Kirsten O'Brien/The AS Review

What’s in a name? For the Associated Students Queer Resource Center, formally known as the Lesbian, Gay, Bisexual and Transgender Alliance, there is quite a bit indeed.

The office is located on the fifth floor of the Viking Union in room 515 and is a resource for students of all genders, gender identities and sexual orientations. Ben Crowther, QRC program coordinator, said that although the office still provides all of the same services, the new name more accurately reflects whom the office serves. Crowther said that the traditional acronym, LGBTA, frequently leaves out other identities.

“You could basically include every letter of the alphabet if you wanted to include all identities, and obviously that’s not practical,” Crowther said. “We can’t be the A through Z office, so ‘queer’ is this term that is being reclaimed as an all-inclusive umbrella term.”

The name change was enacted this year after the office went through the Tactical Assessment Program, a program the AS uses to evaluate the effectiveness of its programming. Crowther said that as part of the process, the QRC staff suggested a number of changes they wanted to make, including the name change.

“We had the opportunity this year, and we took it,” Crowther said.

Jordan Deal, assistant coordinator of the QRC, explained that in the past, the word “queer” was frequently used as a slur. He said that for some people, especially those from an older generation, the word can have far more negative connotations than positive ones.

However, by making “queer” a part of the office’s name, Deal hopes that people will begin to see the word in a positive light.

“We hope that by that being our office name, and that we can talk about that explicitly at all of our programs and explain why our name is different and help open up that conversation, then we can hopefully do more to make that word more mainstream and redefine what it means to the greater population,” he said.

Deal said the name change was also a result of the more frequent use of the word by professors and other universities. For example, Deal said that professors have begun to change the names of their classes from “LGBT history” to “Queer history.” In addition, Deal said that other universities such as Portland State University in Portland, Ore., have started adopting queer resource centers.
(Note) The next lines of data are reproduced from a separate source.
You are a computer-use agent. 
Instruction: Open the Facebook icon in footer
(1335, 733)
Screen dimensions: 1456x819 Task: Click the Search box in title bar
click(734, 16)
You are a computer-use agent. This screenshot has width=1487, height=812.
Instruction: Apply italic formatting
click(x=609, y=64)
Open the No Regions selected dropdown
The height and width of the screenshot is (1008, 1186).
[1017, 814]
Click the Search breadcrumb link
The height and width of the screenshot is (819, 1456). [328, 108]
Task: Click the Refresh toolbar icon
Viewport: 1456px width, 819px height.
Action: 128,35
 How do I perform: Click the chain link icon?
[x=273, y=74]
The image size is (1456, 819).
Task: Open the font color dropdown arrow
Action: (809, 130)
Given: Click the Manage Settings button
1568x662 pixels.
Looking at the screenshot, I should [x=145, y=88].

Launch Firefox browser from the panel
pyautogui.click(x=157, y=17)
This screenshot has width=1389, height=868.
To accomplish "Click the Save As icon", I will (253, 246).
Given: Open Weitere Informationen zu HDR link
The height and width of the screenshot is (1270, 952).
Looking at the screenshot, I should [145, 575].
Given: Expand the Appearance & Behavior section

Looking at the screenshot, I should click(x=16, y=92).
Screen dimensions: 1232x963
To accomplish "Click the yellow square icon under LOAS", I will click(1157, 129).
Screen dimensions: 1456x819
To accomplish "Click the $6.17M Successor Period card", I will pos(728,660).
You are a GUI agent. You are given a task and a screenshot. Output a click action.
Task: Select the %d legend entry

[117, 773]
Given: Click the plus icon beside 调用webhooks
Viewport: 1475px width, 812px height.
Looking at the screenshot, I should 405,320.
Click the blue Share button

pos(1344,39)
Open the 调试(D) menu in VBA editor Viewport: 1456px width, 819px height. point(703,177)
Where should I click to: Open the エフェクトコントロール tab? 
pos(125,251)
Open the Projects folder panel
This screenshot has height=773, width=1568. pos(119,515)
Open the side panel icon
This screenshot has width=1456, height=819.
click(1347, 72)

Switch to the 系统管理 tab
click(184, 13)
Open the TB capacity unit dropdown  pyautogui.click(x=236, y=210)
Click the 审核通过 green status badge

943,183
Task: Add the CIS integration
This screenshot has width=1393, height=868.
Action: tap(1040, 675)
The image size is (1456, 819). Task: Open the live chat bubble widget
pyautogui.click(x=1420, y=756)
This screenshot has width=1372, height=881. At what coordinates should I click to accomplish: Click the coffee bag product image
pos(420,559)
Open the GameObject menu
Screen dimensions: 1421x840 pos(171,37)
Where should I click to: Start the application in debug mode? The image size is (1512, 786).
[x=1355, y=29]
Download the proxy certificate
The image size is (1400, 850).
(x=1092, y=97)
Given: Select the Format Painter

“It’s just the idea that [the word ‘queer’] is necessarily more inclusive than any sort of acronym could be,” he said.

Deal said that another problem with the office’s former name is that many of the students who used the resources in the office didn’t identify as lesbian, gay or transgender. Deal also said the word “gay” is frequently associated with homosexual white men, which excludes the identities of many other people. Deal said that using the word “queer” bridges the gap between many genders, gender identities and sexual orientations.

“It’s really to create solidarity within the groups so we’re not separated by having a [transgender] movement and a gay movement and a lesbian movement,” he said. “It’s just a far more inclusive term.”